[Material provided — start]
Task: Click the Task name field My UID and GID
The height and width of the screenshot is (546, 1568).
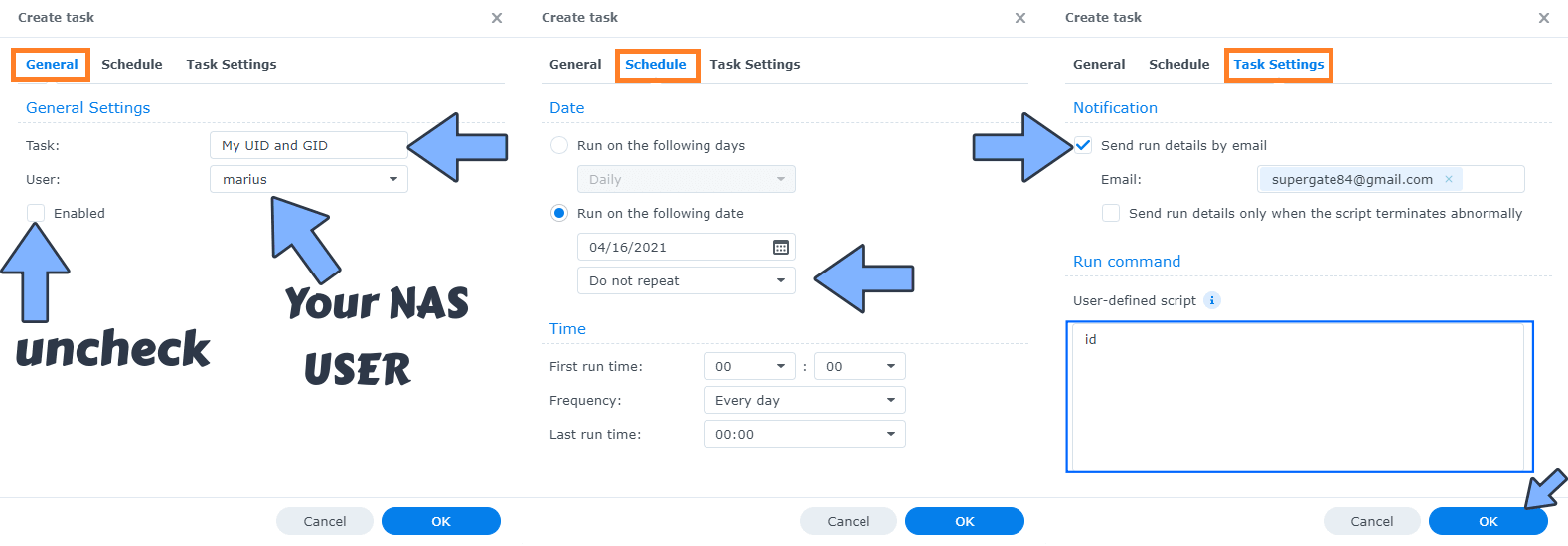Action: [x=309, y=145]
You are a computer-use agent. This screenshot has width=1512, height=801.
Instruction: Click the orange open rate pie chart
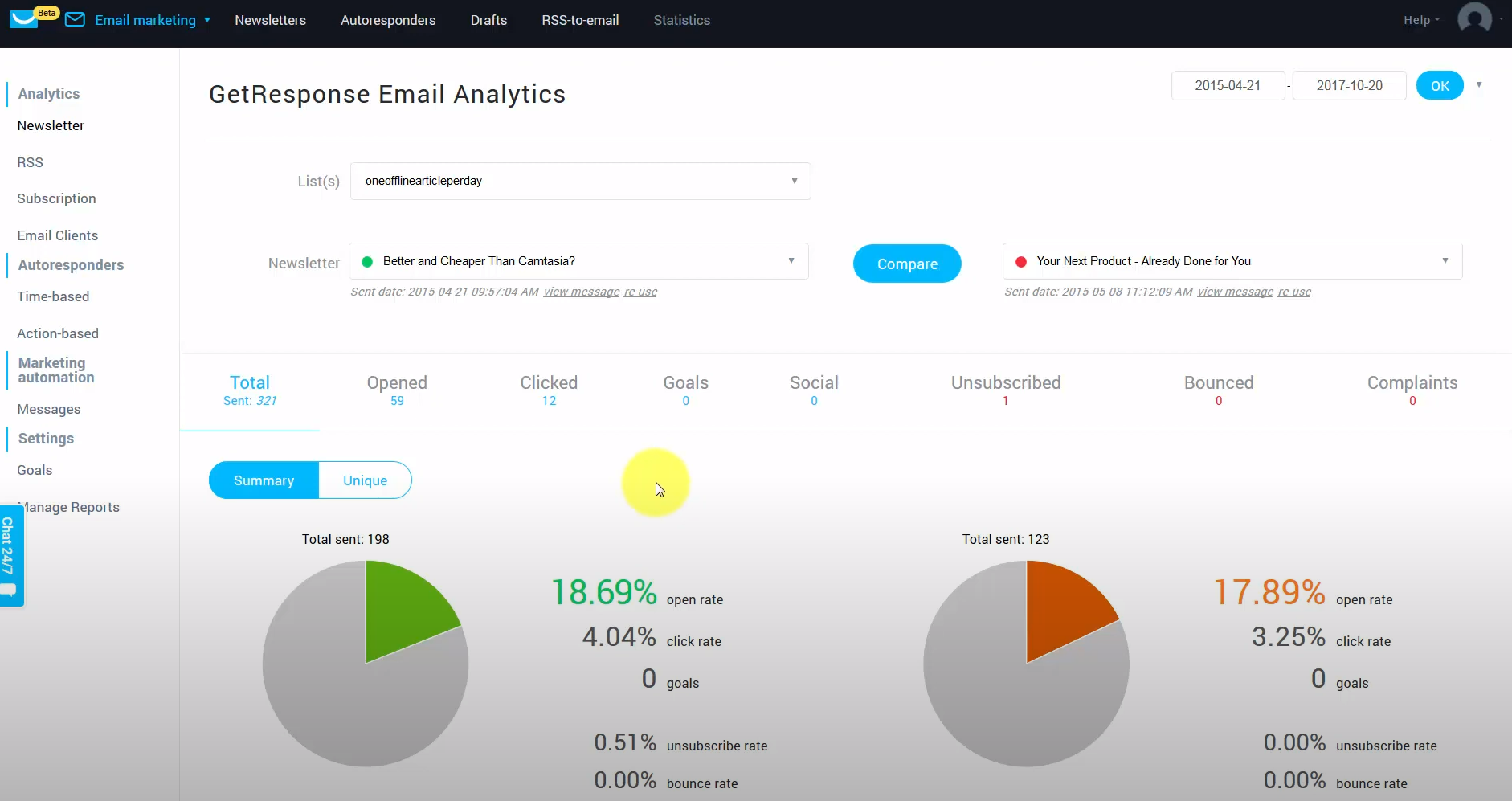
[Material provided — finish]
Exercise:
Reproduce every line above as written, skipping pictures.

Result for this exercise:
Task: Click the Task name field My UID and GID
The height and width of the screenshot is (546, 1568).
Action: [x=309, y=145]
You are a computer-use agent. This screenshot has width=1512, height=801.
Instruction: Click the orange open rate pie chart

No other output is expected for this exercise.